What is Wilderness Medicine?

Wilderness medicine is the practice of medicine in remote places where outside rescue might not be available and professional medical support, back up and facilities (doctors and hospitals) may be hours, if not days away and it is necessary to be able to go beyond first aid training.  There are many skills in this field that also are useful in humanitarian work, disaster relief, foreign clinic work and other such situations, and there are many parallels between expedition and military medicine. Whether a lay-person trained by WMT is taking on the role of “medic” or if a doctor or nurse is on the team, the following points must be born in mind:

  1. Pre-travel risk assessment and contingency planning is crucial
  2. A suitable medical kit must be devised, sourced and packaged to take into the field and you need to know how to use it
  3. A team “medic” needs to be appointed and suitably trained. WMT Explorer courses include authorisation to buy POMs (prescription only medications) so they don’t need to consult anyone else in order to complite a medical kit. Professional medics should undertake additional specialist training that covers, as appropriate to their destination, high, cold and hot related special medical problems.

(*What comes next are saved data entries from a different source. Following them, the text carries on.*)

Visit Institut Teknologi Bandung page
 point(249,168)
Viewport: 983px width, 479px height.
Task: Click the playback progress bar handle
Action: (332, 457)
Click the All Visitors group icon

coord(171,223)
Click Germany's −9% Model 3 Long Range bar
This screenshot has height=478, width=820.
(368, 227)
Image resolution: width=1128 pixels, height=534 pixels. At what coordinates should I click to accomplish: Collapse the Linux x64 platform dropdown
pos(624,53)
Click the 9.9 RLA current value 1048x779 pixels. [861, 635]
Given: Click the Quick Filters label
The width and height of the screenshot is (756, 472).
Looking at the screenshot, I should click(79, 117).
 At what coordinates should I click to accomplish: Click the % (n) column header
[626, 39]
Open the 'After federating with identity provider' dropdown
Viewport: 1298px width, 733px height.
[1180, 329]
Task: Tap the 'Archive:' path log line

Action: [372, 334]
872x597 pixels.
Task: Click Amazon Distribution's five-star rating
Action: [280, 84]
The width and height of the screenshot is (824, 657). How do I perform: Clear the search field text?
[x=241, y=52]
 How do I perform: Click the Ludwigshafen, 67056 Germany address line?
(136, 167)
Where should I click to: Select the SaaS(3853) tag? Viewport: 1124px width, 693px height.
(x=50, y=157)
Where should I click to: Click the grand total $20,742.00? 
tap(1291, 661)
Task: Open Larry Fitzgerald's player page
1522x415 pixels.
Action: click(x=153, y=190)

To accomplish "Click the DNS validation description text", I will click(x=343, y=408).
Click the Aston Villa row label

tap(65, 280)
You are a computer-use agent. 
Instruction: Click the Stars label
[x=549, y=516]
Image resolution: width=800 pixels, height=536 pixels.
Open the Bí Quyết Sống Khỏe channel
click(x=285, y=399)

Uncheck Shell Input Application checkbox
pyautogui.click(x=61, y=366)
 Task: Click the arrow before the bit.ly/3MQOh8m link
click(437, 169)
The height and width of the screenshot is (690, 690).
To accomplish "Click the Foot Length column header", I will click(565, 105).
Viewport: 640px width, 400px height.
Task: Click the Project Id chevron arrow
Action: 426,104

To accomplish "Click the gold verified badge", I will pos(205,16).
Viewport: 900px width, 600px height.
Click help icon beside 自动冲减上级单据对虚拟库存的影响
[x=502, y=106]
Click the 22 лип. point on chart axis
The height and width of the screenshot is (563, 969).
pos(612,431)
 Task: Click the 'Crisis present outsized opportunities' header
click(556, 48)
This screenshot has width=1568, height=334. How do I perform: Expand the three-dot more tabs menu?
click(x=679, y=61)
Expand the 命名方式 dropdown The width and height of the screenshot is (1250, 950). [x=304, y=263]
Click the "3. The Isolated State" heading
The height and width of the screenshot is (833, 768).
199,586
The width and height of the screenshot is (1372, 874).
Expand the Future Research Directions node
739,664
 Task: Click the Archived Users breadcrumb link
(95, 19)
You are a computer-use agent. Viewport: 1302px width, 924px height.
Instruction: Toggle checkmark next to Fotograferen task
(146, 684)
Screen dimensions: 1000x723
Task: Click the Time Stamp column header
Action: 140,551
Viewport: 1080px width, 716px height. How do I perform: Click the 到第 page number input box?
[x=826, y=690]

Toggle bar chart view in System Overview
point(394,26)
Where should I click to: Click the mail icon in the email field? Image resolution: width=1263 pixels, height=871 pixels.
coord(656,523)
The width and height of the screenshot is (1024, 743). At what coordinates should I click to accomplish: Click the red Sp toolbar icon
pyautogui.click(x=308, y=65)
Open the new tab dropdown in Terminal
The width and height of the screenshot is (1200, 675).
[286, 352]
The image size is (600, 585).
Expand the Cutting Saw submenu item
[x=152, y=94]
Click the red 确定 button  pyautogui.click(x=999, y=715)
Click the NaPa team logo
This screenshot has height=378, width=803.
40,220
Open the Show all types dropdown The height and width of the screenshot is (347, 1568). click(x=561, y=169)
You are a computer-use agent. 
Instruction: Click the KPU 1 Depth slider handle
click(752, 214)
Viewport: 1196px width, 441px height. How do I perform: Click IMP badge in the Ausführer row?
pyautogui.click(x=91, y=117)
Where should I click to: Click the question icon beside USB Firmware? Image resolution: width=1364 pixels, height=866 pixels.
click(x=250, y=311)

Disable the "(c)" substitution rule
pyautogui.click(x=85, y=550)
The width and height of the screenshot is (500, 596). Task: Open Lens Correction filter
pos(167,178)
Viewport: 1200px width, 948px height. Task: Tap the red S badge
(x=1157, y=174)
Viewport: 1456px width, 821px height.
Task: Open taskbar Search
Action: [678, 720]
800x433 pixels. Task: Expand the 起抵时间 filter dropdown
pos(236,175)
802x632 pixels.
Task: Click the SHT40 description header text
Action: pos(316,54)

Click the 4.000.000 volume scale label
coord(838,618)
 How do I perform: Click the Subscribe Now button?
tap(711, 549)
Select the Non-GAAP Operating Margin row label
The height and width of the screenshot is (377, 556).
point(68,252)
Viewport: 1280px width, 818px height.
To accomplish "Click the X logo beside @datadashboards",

  4. The medic needs to be confident to “watch and see” for some medical complaints or to recognise more serious conditions that need evacuation (and how urgently this should happen). Expedition medicine goes beyond first aid so we are able to treat some conditions without resorting to evacuation and indeed to allow some injuries to heal in the field, especially on more remote, extended trips where it’s plausible to “sit tight”.
  5. The ability to improvise is vital as you’ll never have all the supplies, gadgets, purpose-made splints etc. that you’d like to have.
  6. Now, many travellers will have telephone or even email contact with the outside world via satellite and this can be enourmously useful to be able to seek medical advice. Of course it helps if you can relay the patient’s condition in a clear, structured and systematic way (having learned from WMT how to take a medical history, perform a physical examination and measure vital signs).